The Problem:
I need only the bottom left element of a product of matrices $(\bf{M_1}+\bf{I})(\bf{M_2}+\bf{I})\cdots(\bf{M_N}+\bf{I})$,
where $\bf{I}=\begin{pmatrix}
1 & 0\\
0 & 1\end{pmatrix}$, and $\require{cancel}
\bf{M_i}=
\begin{cases}
\begin{pmatrix}
0 & x_i\\
0 & 0\end{pmatrix} &i\equiv N\pmod{2}\\
\begin{pmatrix}
0 & 0\\
x_i & 0\end{pmatrix} &i\bcancel{\equiv} N\pmod{2}
\end{cases}$.
My attempt so far:
I realized that when you multiply single-element matrices, their product is a matrix with a single element (the product of the matrices' elements) where the first matrix sets the row, and the last matrix sets the column. Update: or a 0 matrix
For example, $\begin{pmatrix} 0 & a\\ 0 & 0\end{pmatrix}\begin{pmatrix} 0 & 0\\ b & 0\end{pmatrix}\begin{pmatrix} 0 & c\\ 0 & 0\end{pmatrix}\begin{pmatrix} 0 & 0\\ d & 0\end{pmatrix}=\begin{pmatrix} abcd & 0\\ 0 & 0\end{pmatrix}$.
Since I only need the bottom left element, I can delete all terms from the expansion of $(\bf{M_1}+\bf{I})(\bf{M_2}+\bf{I})\cdots(\bf{M_N}+\bf{I})$ that begin or end with $\bf{M_i}$ where $i$ has the same parity as $N$, since those will only contribute to the top row and right column.

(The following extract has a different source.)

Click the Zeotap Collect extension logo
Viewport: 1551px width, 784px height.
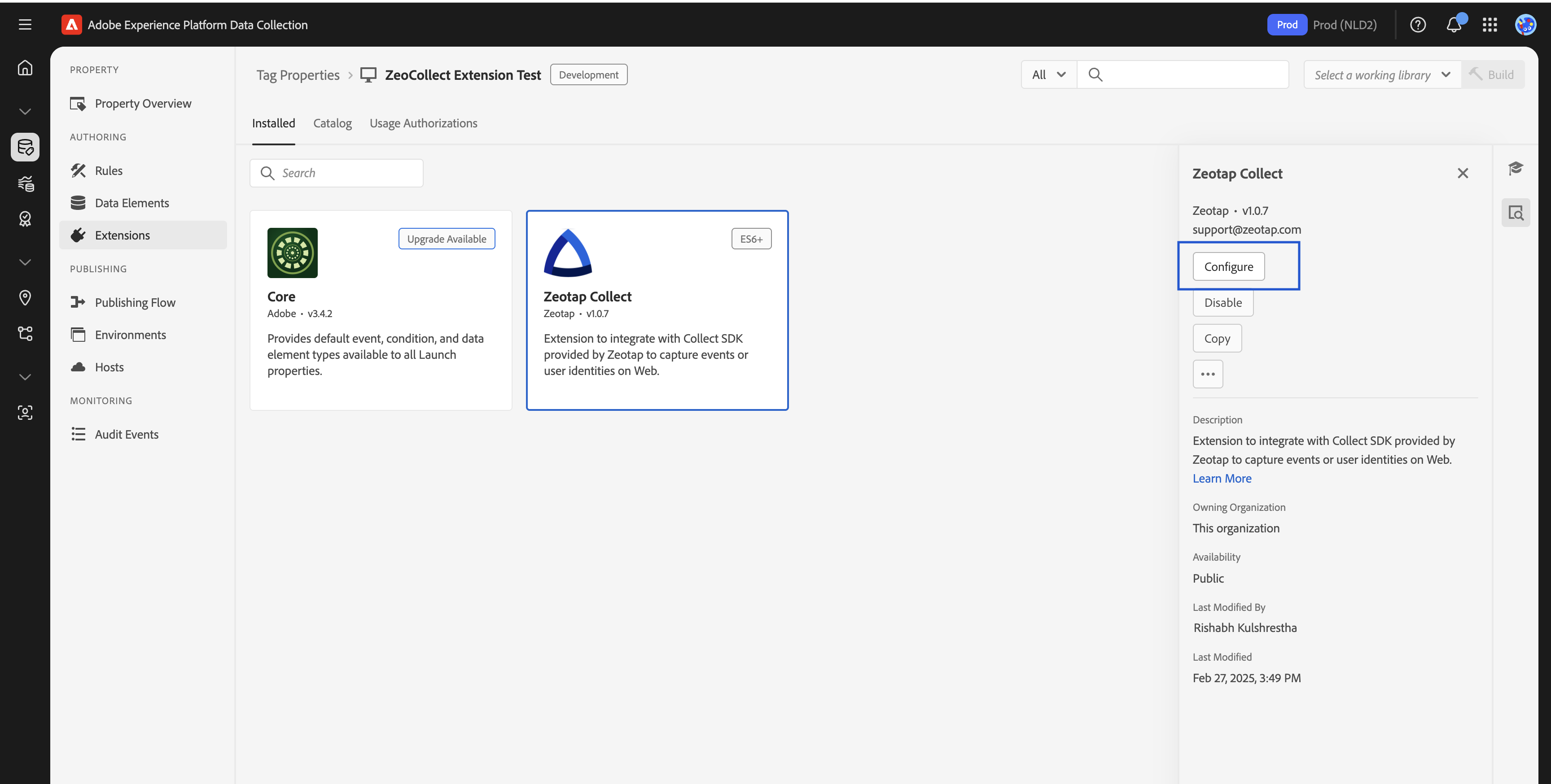click(x=567, y=253)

Also, I know the final bottom left element will be the sum of the bottom left elements in each matrix term, so it will be $(x_1 + 1)(x_2+1)\cdots(x_N+1) - 1$ minus all terms that begin or end with $x_i$ where $i$ has the same parity as $N$. Update: minus all terms containing x_ix_j where i,j have the same parity
Is there a way to rewrite $\prod_{i=1}^N(x_i+1)=(x_1 + 1)(x_2+1)\cdots(x_N+1)$ so that it does not produce any terms that begin or end with $x_i$ where $i$ has the same parity as $N$?

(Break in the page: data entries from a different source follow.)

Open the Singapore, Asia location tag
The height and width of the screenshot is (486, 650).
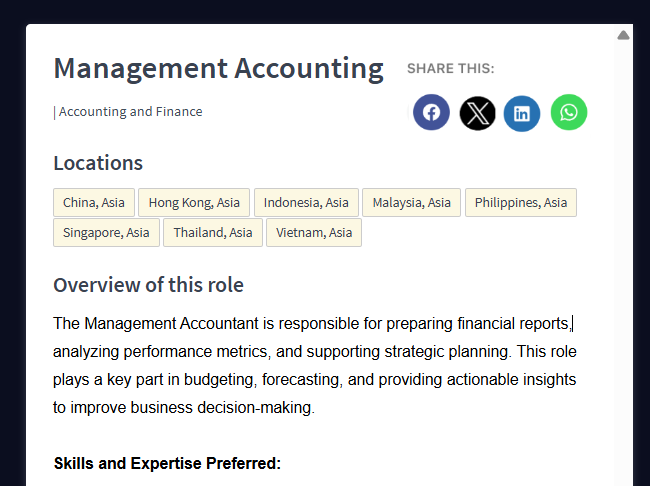pos(106,233)
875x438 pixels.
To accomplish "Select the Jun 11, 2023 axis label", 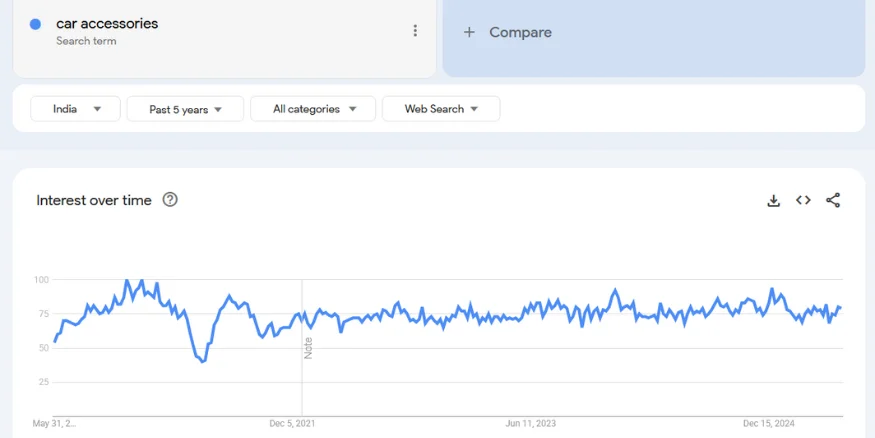I will 532,424.
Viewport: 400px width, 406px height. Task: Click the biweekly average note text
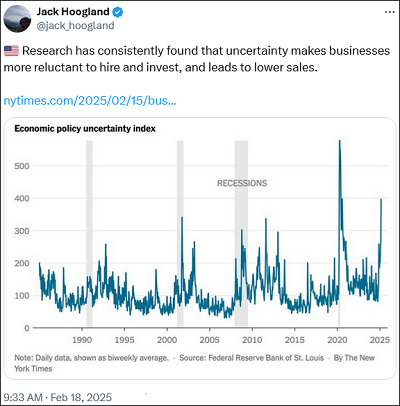point(91,358)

Or more generally: I know we can pull out the bottom left element of a 2x2 product of matrices by multiplying it on the left with $\begin{pmatrix}0&1\end{pmatrix}$ and on the right with $\begin{pmatrix}1\\0\end{pmatrix}$. Is there a way to pull out the bottom left element without intermediately calculating all elements?
Motivation for this problem:
I realized the Euclidean algorithm can be written as a matrix multiplication. We can solve the Diophantine equation $a_0n + a_1m = 1$, where coefficients $a_0$ and $a_1$ are positive and coprime and $a_0>a_1$, by writing the above matrix multiplication, where $a_i = a_{i-2}\%a_{i-1}$ until we find $a_N=1$, and where $x_i = -\lfloor\frac{a_{i-1}}{a_i}\rfloor$. The left column of the matrix will give solutions for $n$ and $m$, and the right column of the matrix will give $a_0$ and $a_1$.

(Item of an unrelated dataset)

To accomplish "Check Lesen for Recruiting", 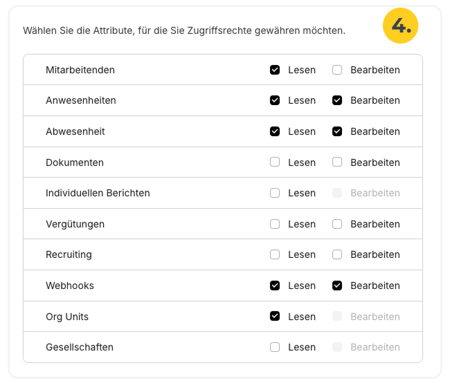I will pos(275,255).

The resultant matrix will be
$\bf{E}=\begin{cases}
\begin{pmatrix}
r_n & -a_1\\
r_m & a_0\end{pmatrix} &N\text{ is even}\\
\begin{pmatrix}
r_m & -a_0\\
r_n & a_1\end{pmatrix} &N\text{ is odd}
\end{cases}$,
and we can write our general solution as
$\begin{pmatrix}n\\m\end{pmatrix}=\begin{pmatrix}a_1k+r_n\\a_0(-k)+r_m\end{pmatrix}$, where $k$ is any integer.
Examples:
For example, $13n + 5m = 1$. Here, $a_i = \{13,5,3,2,1\}$, so $N=4$, and $x_i = \{-2, -1, -1, -2\}$. Then we find
$\begin{pmatrix} 1 & 0\\ -2 & 1\end{pmatrix} \begin{pmatrix} 1 & -1\\ 0 & 1\end{pmatrix} \begin{pmatrix} 1 & 0\\ -1 & 1\end{pmatrix} \begin{pmatrix} 1 & -2\\ 0 & 1\end{pmatrix} =\begin{pmatrix} 2 & -5\\ -5 & 13\end{pmatrix}$, so $\begin{pmatrix}n\\m\end{pmatrix}=\begin{pmatrix}5k + 2\\-13k - 5\end{pmatrix}$
For another example, $13n + 7m = 1$. Here, $a_i = \{13,7,6,1\}$, so $N=3$, and $x_i = \{-1, -1, -6\}$. Then we find
$\begin{pmatrix} 1 & -1\\ 0 & 1\end{pmatrix} \begin{pmatrix} 1 & 0\\ -1 & 1\end{pmatrix} \begin{pmatrix} 1 & -6\\ 0 & 1\end{pmatrix} =\begin{pmatrix} 2 & -13\\ -1 & 7\end{pmatrix}$, so $\begin{pmatrix}n\\m\end{pmatrix}=\begin{pmatrix}7k - 1\\-13k + 2\end{pmatrix}$
Motivation for this problem, part II:
I noticed that if I get $r_n$ or $r_m$, I can easily plug it into the Diophantine equation to find the other, so I only need one of them, and settled on just finding the bottom left element of $\bf{E}$.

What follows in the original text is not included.